---------- TEXTO FORNECIDO ----------
Apesar de não aceitar que o controle da Embraer passe para uma companhia estrangeira e nem ter a intenção de se desfazer da ação especial que dá direito a vetos (Golden Share), o governo brasileiro aceita negociar diferentes tipos de parcerias, inclusive na área de Defesa, na discussão que transcorre entre a fabricante local de aeronaves e a americana Boeing, segundo apurou o Valor.
Nesse sentido, uma fonte lembra que há discussões não só entre as duas empresas, mas também entre os governos brasileiro e americano. Produtos como o KC-390, maior avião militar já produzido pela Embraer, aparecem como um dos focos dessas discussões.
---------- ENTRADAS DE DADOS ----------
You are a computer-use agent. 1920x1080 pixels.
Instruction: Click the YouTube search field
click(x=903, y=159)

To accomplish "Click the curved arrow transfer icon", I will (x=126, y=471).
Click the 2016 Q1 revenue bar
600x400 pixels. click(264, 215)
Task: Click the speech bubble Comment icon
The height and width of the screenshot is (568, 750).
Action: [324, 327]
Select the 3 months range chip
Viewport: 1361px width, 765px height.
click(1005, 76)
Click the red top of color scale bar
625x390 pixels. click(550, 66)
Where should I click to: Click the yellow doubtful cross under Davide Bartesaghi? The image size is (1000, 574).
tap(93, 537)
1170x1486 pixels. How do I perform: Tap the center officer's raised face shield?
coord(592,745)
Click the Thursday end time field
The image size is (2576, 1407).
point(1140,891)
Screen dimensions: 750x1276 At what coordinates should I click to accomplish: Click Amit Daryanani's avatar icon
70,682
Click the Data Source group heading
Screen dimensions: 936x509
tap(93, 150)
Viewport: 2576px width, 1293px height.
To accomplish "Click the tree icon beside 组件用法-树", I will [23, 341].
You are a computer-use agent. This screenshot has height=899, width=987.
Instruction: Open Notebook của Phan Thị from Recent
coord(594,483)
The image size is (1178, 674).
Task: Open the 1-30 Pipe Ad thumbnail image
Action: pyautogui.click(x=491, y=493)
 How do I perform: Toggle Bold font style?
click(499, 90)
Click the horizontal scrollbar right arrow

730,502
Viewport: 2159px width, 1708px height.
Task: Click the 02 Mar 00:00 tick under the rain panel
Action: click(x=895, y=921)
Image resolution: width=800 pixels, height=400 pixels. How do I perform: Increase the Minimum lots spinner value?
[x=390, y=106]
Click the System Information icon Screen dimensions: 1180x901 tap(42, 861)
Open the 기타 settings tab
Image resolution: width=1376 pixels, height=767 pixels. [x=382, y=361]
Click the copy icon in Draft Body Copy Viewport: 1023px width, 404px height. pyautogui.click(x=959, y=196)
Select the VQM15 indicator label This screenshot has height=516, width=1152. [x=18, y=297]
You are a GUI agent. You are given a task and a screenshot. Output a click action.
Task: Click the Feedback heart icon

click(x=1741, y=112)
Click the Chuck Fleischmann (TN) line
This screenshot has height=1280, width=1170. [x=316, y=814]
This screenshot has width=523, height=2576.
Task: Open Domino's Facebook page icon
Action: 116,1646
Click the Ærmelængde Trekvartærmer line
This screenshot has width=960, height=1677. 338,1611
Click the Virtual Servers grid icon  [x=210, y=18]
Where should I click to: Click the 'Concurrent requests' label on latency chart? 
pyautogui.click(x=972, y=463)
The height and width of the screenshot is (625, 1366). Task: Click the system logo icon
----------
> [OBJETIVO DA TAREFA]: Retome o texto sobre as conversas entre a Embraer e a Boeing e escreva a continuação logo depois da última frase.

> [RESPOSTA DO EXERCÍCIO]:
Na visão do governo, há um vasto campo para parcerias nas áreas de comercialização, logística, compra de insumos e distribuição de produtos. "A Boeing não tem o produto fabricado pela Embraer em sua prateleira", destaca a fonte. "Não tem restrição para que se faça parcerias, nem na área civil, nem na militar. O que não vai ocorrer de jeito nenhum é perda de controle ou relação de subordinação de hierarquia", disse esse interlocutor.
Nos bastidores, interlocutores do governo ressaltam que a possibilidade de venda da Golden Share da Embraer não entrou nas discussões desse tipo de papel pelo ministério da Fazenda, que no ano passado provocou o TCU para se manifestar sobre como deveria proceder em relação a esse tipo de papel. A intenção era vender algumas participações, mas as fontes ouvidas são taxativas em dizer que a Fazenda considerava que a Golden Share da Embraer seria mantida, mesmo antes de se noticiar as negociações entre as fabricantes de aeronaves. "Nunca houve intenção da Fazenda de se desfazer da Golden Share da Embraer", afirmou, taxativa, uma fonte.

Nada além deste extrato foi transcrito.